В этих рисунках беспокойная подвижность вспышек света и разбегающихся теней властвует над материальной определенностью предметов, лишая их устойчивости, постоянства и понятности. Здесь стерта граница между живым и неживым: манекен, беспомощно положивший свои деревянные ладони на стол, кажется полуожившим, а живой человек, сидящий в той же позе на другом рисунке, деревенеет, обращается в подобие манекена. Здесь человек срастается со стулом. Здесь человек (тот, что охватил голову руками) предстает калекой, лишенным одной ноги, а тело его податливо гнется под сюртуком, словно оно набито чем-то мягким, вроде соломы, и лишено костей и мускулов. Мрачный мир фантомов, лихорадочных видений, где даже нечаянное соединение двух случайно прилепившихся друг к другу изображений, сделанных в разное время, для разных целей и в разном масштабе, заставляет и в этом соединении искать свой загадочный смысл.
Здесь было не место тщательному и любовному разбиранию формы, прослеживающему и оттеняющему каждую деталь, каждый излом этой формы и сохраняющему притом ее общую цельность.

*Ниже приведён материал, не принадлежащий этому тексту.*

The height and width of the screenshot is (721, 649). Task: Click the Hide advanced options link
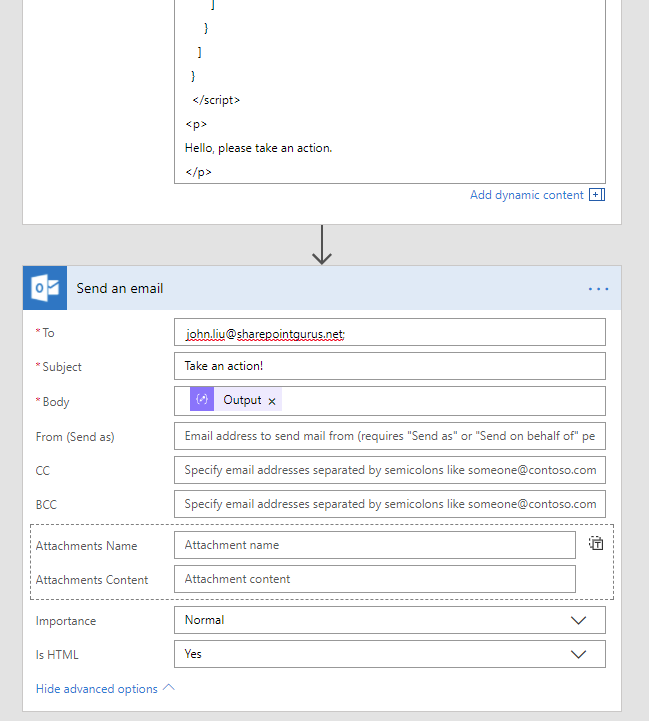point(97,689)
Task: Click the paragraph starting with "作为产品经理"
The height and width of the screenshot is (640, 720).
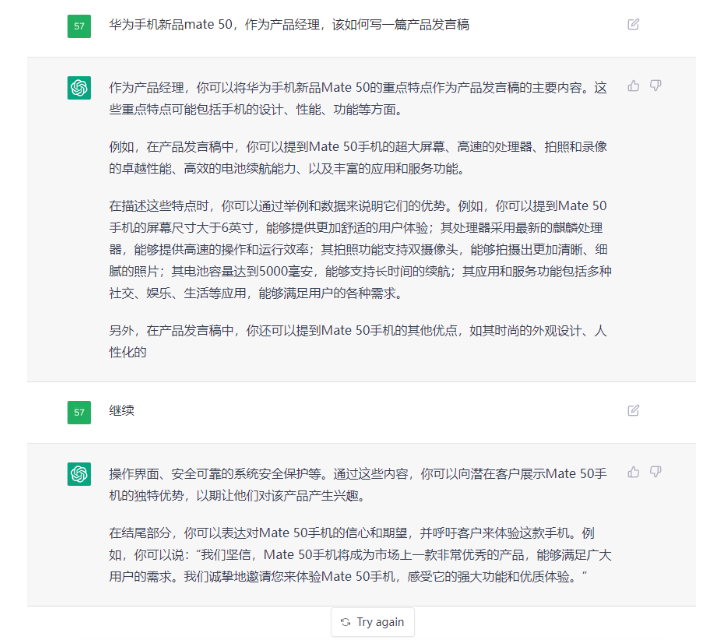Action: click(357, 97)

Но не могло здесь быть и той скупости, которой он тоже достиг — той упоительной гибкой линии, которой он очерчивал совсем недавно своего «Молодого человека с бутербродом», немного щеголяя ее очищенным лаконизмом, опуская подробности, властно подчиняя их общему контуру, — не хуже, если не лучше Брюллова, с детства державшего в руке карандаш.

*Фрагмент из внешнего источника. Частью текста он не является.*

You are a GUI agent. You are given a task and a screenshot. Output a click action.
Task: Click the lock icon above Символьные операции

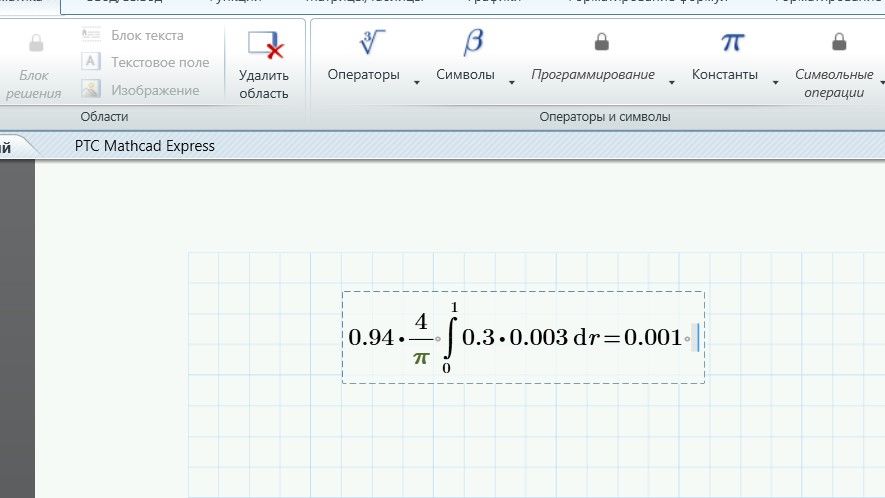pyautogui.click(x=838, y=43)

Мастерство и того и другого рода, нажитое таким трудом, здесь было бессильно — и в том и в другом сохранялся еще оттенок некоей заданной правильности, некоего безразличия к предмету, который нужно заключить в одинаково безупречные формы: там рука обгоняла чувство.
Сейчас же его рука полностью подчинялась чувству. Контура, так непреложно обозначающего границы предмета, не стало вовсе, и граница эта легко растворялась то в тени, то в свете. Нервная энергичная штриховка формировала крупные объемы, отчеканивая одни подробности, а другие безжалостно стирая, поглощая. Здесь торжествовала не последовательная логика правильного рисования, а всепоглощающий инстинкт громадного таланта, способного дерзко перешагнуть за правила. Так он вдруг взял и нарисовал на одном из листов стул в обратной перспективе, что противоречило и букве, и духу академических узаконений, что просто не могло бы никому из его современников прийти в голову. Поистине удивительные, ни на что не похожие рисунки, свидетельства той необъятной творческой свободы, которую обрел художник в последние месяцы своей жизни. Ничего хотя бы приближающегося к ним не знало русское искусство ни до Федотова, ни еще долгое время после него. В них он перекликается с другим великим безумцем, Михаилом Врубелем, родившимся на сорок с лишним лет позже Федотова (безумие никому еще не прибавляло таланта — да, но подчас бывало способно снять или ослабить предрассудки, сдерживающие самовыражение художника). Рисунки эти, сильно содействовавшие картине, давно отделились от нее, сами по себе вошли в историю искусства, и не успей Федотов написать свою картину — они бы все равно существовали как самостоятельные произведения высокого искусства.